With automakers now reporting their first-quarter earnings and sales figures, Swedish company Volvo has a lot to celebrate. Volvo's sales rose 9.4% to 161,320 units while net revenue also increased by 10.7% compared to Q1 2018. So why then is Volvo still unhappy after these results?
Even though the automaker sold more cars and brought in more revenue, its operating profit decreased by 19.3%, its net income decreased by 21.6%, and its earnings before interest and taxes (EBIT) went from 6.4% to just 4.6%. So what was the cause of Volvo's lost earnings? As we feared, tariffs have severely hurt Volvo's bottom line.
Volvo CEO Hakan Samuelsson issued a statement on the company's Q1 results: "The sales growth in the first quarter proves the appeal of Volvo Cars' product portfolio. We grew in all three regions and revenue continued to rise faster than volumes. Compared with last year, profitability was affected by higher tariffs and increased price pressure in many markets."
We've already seen Volvo shuffle its production to avoid being hit with tariffs from the Trump Administration. Volvo just opened a new factory in South Carolina to build the new S60 but it still builds some of its cars in China, which are now subject to tariffs.

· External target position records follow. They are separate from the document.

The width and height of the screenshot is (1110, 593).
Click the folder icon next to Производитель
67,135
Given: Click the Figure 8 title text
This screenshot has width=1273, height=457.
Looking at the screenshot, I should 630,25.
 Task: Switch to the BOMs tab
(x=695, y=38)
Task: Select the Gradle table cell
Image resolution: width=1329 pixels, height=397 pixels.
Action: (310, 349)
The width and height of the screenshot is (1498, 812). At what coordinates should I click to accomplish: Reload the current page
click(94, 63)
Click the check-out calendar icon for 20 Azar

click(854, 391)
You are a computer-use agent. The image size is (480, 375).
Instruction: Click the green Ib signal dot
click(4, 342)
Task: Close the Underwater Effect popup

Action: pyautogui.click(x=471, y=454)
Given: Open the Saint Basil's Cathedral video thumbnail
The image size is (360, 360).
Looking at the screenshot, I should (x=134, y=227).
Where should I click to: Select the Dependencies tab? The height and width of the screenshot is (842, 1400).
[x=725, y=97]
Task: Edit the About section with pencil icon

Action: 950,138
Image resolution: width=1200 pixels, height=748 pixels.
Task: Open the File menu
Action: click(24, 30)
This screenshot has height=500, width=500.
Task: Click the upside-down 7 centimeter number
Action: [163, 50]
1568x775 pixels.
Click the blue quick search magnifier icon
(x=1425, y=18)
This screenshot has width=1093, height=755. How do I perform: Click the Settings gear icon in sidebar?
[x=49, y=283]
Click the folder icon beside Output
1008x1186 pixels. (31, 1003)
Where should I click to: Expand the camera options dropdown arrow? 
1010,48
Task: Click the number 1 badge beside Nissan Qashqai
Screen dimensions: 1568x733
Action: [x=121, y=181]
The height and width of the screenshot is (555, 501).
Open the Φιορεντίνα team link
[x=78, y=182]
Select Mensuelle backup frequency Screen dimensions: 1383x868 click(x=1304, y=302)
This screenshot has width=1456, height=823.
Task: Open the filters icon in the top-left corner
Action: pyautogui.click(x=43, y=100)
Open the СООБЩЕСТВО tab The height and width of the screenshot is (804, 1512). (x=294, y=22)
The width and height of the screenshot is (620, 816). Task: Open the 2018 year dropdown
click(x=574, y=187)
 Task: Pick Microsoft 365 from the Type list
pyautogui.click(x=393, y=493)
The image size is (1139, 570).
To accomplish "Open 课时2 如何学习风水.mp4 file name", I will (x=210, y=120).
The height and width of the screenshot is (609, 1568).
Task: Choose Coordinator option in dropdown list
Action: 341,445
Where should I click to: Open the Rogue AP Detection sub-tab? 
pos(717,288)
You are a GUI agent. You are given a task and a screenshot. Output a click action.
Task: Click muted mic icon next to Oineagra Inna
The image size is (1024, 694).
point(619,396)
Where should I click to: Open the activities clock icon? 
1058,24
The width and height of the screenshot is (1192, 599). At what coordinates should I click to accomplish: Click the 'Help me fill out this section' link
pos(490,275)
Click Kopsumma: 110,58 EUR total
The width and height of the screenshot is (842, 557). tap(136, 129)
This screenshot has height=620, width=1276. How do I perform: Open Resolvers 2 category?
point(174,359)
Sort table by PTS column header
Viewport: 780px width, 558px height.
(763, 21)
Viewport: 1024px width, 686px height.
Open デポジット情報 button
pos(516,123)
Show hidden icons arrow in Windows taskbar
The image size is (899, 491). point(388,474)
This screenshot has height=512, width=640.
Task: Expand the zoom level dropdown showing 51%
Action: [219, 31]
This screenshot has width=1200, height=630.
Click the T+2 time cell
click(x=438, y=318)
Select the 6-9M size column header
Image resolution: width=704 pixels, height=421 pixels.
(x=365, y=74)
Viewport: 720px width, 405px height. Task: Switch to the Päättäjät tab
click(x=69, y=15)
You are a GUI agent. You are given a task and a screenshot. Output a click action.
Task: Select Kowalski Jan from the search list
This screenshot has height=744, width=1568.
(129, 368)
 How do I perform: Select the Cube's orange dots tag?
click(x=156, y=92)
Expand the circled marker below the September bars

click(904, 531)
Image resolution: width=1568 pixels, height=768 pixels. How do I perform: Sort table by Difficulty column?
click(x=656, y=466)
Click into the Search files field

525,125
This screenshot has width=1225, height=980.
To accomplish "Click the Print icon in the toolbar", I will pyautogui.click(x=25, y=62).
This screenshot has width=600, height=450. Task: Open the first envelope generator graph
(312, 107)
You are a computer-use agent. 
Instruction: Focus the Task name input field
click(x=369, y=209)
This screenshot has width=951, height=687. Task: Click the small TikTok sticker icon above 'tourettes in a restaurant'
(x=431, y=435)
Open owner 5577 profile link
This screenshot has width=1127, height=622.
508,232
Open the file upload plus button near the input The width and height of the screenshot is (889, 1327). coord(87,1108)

It doesn't seem like the tariff threat will end any time soon, so Volvo will have to rely more heavily on its manufacturing centers in America and Sweden. Volvo still believes it will see "continued growth in sales and revenue" in 2019 but still "expects market conditions to put continued pressure on margins." After being purchased by Chinese automaker Geely in 2010, Volvo has completely turned itself around but that momentum may be heavily stymied unless the US reaches an agreement on trade.